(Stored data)
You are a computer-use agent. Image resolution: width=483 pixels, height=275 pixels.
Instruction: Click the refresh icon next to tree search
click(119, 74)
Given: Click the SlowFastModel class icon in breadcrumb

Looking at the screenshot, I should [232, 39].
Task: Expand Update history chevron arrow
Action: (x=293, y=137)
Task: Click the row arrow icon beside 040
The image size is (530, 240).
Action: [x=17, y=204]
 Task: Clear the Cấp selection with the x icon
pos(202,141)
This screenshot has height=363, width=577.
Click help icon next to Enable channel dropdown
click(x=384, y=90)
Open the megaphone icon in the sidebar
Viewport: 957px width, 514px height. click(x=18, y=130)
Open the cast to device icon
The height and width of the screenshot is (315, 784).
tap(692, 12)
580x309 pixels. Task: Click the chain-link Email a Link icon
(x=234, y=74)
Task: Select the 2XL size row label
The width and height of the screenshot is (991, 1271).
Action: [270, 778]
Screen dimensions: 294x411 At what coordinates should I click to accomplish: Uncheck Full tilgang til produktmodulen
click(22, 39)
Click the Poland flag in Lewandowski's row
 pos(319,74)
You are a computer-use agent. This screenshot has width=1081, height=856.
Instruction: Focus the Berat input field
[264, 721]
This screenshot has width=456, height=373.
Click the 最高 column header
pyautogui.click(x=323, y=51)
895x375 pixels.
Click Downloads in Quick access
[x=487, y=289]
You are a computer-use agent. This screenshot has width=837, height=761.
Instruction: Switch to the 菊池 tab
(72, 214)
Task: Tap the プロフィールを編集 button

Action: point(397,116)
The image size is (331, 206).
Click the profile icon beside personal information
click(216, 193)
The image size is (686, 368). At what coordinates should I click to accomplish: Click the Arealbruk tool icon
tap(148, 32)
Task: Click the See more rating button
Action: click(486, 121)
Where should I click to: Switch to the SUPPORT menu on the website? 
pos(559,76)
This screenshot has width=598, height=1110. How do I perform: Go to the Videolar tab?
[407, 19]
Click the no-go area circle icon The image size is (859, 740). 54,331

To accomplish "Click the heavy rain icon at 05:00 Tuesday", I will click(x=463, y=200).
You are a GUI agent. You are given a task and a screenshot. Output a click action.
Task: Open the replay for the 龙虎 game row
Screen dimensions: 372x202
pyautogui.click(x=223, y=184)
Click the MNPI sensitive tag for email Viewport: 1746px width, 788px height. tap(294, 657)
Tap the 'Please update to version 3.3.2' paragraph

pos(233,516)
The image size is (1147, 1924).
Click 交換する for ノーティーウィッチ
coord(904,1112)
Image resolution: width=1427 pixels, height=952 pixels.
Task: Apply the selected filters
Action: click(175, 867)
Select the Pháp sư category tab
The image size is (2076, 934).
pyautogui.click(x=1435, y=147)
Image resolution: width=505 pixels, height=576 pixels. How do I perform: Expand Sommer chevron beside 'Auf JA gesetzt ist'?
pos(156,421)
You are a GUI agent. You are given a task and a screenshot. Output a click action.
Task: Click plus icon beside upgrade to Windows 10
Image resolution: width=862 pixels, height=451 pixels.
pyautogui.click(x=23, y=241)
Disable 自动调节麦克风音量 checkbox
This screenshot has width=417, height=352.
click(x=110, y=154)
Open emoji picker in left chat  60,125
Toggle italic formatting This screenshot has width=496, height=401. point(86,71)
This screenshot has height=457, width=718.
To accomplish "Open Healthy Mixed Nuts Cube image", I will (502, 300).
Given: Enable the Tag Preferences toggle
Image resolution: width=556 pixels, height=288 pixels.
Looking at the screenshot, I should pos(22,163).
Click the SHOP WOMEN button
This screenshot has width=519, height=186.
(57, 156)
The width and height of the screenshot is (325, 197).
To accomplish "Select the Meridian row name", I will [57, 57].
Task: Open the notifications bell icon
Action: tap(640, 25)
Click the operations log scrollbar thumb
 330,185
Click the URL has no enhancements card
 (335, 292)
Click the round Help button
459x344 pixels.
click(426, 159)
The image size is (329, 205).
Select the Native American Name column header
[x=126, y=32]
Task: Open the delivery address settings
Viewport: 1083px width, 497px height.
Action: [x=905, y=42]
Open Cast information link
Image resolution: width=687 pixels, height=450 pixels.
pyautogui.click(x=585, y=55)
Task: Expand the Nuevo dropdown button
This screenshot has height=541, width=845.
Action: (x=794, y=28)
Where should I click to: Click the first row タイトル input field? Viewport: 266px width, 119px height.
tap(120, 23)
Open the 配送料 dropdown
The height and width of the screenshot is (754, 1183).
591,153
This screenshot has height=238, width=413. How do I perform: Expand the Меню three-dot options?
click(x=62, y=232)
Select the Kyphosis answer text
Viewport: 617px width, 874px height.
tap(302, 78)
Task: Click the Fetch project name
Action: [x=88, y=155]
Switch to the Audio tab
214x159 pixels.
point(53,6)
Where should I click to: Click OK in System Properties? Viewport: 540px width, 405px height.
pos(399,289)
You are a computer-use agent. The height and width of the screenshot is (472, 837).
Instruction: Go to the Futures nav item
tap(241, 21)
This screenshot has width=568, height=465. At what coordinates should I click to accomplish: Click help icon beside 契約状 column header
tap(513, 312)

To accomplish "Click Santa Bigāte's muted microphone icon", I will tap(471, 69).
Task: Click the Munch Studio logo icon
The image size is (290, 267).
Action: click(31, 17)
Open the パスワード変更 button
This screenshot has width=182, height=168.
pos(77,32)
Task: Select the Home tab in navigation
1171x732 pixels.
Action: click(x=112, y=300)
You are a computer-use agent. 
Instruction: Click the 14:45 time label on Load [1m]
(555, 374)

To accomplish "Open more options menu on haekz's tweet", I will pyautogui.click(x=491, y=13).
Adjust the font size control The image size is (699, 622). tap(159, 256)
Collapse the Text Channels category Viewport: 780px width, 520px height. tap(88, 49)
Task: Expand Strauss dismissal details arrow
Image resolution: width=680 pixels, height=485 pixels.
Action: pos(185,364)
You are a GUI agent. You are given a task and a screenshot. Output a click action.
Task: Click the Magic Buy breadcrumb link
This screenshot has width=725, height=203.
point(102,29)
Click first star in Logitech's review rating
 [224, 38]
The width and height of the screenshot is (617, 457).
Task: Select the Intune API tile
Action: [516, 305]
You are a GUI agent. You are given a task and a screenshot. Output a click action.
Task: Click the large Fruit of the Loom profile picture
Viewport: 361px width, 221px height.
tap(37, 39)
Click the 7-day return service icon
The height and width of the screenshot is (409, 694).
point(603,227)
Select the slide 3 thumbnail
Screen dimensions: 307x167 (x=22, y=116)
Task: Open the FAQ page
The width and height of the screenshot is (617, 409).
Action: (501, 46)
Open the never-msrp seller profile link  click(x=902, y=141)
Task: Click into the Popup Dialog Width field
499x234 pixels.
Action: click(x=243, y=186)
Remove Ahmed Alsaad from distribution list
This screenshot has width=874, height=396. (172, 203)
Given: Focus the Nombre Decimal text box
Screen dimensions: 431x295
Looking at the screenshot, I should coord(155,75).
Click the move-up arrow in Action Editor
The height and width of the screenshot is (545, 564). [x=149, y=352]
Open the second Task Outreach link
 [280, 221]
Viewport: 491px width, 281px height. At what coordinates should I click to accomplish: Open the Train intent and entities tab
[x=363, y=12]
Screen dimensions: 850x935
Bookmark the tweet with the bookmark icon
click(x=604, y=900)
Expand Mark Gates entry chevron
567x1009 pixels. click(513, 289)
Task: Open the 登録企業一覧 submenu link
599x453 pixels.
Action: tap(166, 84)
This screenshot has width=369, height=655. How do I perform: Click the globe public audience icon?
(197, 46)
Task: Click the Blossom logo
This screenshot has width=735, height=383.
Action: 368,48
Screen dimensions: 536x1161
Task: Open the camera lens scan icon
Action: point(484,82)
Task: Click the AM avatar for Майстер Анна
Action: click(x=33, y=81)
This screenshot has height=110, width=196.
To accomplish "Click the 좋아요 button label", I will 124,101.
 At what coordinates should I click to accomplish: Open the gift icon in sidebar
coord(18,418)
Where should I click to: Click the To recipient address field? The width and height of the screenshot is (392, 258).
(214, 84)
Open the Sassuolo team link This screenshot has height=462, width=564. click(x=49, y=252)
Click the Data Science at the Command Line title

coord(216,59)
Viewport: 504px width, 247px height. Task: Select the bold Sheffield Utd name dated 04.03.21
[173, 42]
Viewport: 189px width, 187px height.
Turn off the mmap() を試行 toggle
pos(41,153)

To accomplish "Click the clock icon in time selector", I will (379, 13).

(Instructions to follow)
Your answer must be the lines above from the one containing "The width and height of the screenshot is (991, 1271)." to the one containing "The image size is (1147, 1924).", both included, restated word for word.

(Answer section)
The width and height of the screenshot is (991, 1271).
Action: [270, 778]
Screen dimensions: 294x411 At what coordinates should I click to accomplish: Uncheck Full tilgang til produktmodulen
click(22, 39)
Click the Poland flag in Lewandowski's row
 pos(319,74)
You are a computer-use agent. This screenshot has width=1081, height=856.
Instruction: Focus the Berat input field
[264, 721]
This screenshot has width=456, height=373.
Click the 最高 column header
pyautogui.click(x=323, y=51)
895x375 pixels.
Click Downloads in Quick access
[x=487, y=289]
You are a computer-use agent. This screenshot has width=837, height=761.
Instruction: Switch to the 菊池 tab
(72, 214)
Task: Tap the プロフィールを編集 button

Action: point(397,116)
The image size is (331, 206).
Click the profile icon beside personal information
click(216, 193)
The image size is (686, 368). At what coordinates should I click to accomplish: Click the Arealbruk tool icon
tap(148, 32)
Task: Click the See more rating button
Action: click(486, 121)
Where should I click to: Switch to the SUPPORT menu on the website? 
pos(559,76)
This screenshot has width=598, height=1110. How do I perform: Go to the Videolar tab?
[407, 19]
Click the no-go area circle icon The image size is (859, 740). 54,331

To accomplish "Click the heavy rain icon at 05:00 Tuesday", I will click(x=463, y=200).
You are a GUI agent. You are given a task and a screenshot. Output a click action.
Task: Open the replay for the 龙虎 game row
Screen dimensions: 372x202
pyautogui.click(x=223, y=184)
Click the MNPI sensitive tag for email Viewport: 1746px width, 788px height. tap(294, 657)
Tap the 'Please update to version 3.3.2' paragraph

pos(233,516)
The image size is (1147, 1924).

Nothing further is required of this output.